Training large language models (LLMs) is a complex affair. Traditionally, it involves an offline supervised fine-tuning (SFT) stage followed by online reinforcement learning (RL). Yet, optimizing SFT in isolation often leads to suboptimal RL outcomes. That's where the PEAR method steps in, transforming LLM training.

The Misalignment Challenge

Typically, SFT aims solely to maximize its own performance. But here's the rub: after RL training, models initialized from stronger SFT checkpoints can sometimes underperform those starting from weaker ones. Why? The answer lies in the data distribution mismatch between offline SFT and online RL stages. Offline SFT data and RL policy rollouts often diverge, causing friction in the learning process.

This misalignment means models can't fully capitalize on their SFT training during RL. In a field where precision is key, such inefficiencies can't be ignored. So, how do we bridge this gap?

Enter PEAR

PEAR, or Policy Evaluation-inspired Algorithm for Offline Learning Loss Re-weighting, offers a solution. It adjusts the SFT stage to better align with RL requirements. By using importance sampling to reweight SFT loss, PEAR ensures a smoother transition between the stages. This method operates on three levels: token, block, and sequence, allowing for fine-tuned adjustments without hefty training overhead.
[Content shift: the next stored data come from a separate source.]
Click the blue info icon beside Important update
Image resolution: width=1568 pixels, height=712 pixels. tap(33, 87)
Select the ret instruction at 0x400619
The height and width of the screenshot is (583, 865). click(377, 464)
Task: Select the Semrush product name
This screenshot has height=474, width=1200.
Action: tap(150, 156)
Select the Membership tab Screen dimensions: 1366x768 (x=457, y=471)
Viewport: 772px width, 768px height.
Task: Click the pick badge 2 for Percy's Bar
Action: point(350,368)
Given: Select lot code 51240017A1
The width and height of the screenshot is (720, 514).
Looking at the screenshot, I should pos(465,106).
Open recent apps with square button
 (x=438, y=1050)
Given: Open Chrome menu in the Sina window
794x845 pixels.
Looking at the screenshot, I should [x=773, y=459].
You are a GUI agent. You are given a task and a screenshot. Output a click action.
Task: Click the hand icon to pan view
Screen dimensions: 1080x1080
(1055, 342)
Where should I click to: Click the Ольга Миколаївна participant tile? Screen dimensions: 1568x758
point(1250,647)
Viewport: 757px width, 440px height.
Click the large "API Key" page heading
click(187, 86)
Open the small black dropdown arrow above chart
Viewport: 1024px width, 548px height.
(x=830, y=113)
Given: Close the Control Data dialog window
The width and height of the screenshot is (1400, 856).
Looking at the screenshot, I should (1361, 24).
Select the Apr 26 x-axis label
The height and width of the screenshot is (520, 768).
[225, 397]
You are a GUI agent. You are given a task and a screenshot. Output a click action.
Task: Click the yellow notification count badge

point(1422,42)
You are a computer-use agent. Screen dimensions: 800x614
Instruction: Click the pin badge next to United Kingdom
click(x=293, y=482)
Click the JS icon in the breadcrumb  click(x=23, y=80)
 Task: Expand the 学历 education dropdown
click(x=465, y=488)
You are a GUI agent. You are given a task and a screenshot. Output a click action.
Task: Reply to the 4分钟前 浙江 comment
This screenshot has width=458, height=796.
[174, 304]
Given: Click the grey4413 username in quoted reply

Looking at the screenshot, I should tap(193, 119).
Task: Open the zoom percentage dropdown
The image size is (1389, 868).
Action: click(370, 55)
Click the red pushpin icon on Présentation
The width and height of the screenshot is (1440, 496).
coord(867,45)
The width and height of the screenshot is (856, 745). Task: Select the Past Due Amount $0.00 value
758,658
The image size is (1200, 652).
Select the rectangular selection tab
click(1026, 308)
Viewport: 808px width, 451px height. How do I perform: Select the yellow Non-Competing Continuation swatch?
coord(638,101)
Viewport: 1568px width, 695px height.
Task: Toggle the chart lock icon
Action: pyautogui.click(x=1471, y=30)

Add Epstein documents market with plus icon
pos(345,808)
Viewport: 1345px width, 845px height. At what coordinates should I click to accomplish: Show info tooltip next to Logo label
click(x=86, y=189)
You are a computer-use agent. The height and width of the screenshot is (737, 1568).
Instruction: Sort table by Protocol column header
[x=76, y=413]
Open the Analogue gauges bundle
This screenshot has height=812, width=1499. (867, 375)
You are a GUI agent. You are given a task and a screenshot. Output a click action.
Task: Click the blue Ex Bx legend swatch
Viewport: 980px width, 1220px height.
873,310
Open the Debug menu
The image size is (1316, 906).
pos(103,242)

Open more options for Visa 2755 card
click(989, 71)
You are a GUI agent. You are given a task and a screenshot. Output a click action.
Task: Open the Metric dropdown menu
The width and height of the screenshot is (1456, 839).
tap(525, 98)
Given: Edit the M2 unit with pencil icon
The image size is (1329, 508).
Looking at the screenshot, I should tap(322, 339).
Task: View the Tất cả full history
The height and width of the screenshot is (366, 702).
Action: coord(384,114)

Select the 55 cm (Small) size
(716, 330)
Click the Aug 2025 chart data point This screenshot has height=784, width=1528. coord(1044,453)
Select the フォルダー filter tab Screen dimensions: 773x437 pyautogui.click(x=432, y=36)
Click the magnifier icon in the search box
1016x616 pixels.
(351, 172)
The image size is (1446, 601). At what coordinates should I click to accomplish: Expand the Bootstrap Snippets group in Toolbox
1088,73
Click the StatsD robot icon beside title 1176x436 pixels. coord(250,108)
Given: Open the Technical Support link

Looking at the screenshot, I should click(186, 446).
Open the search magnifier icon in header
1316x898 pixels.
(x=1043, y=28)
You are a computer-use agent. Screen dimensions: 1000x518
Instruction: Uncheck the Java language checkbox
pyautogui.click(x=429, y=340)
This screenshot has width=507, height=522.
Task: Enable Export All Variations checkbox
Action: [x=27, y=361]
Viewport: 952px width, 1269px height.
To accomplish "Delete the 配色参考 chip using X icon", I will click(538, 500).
Visualize this: you've got a finely-tuned engine ready for the racetrack, but it's set up for a different type of race. PEAR acts like a pit crew, recalibrating settings to match the track ahead. That's the kind of alignment we're talking about.

Proven Gains

The real test of any method is in the results. PEAR consistently enhances post-RL performance compared to standard SFT. Controlled experiments on reasoning games and mathematical tasks using Qwen 2.5 and 3, and DeepSeek-distilled models, show PEAR's efficacy. On the AIME2025 benchmark, PEAR's approach resulted in performance gains of up to 14.6 percent. The chart tells the story. When you see such clear improvement, it's hard to argue against the method's merits.

So, what does this mean for the future of LLM training? It’s simple. Stop treating SFT and RL as isolated stages. Align them. The trend is clearer when you see it in action. By thinking holistically, PEAR sets a new standard for LLM post-training.

Will this become the norm? It's a strong possibility. As the demand for more efficient and effective LLMs grows, methods like PEAR could become indispensable. For now, it's a promising step forward in the ongoing quest for AI excellence.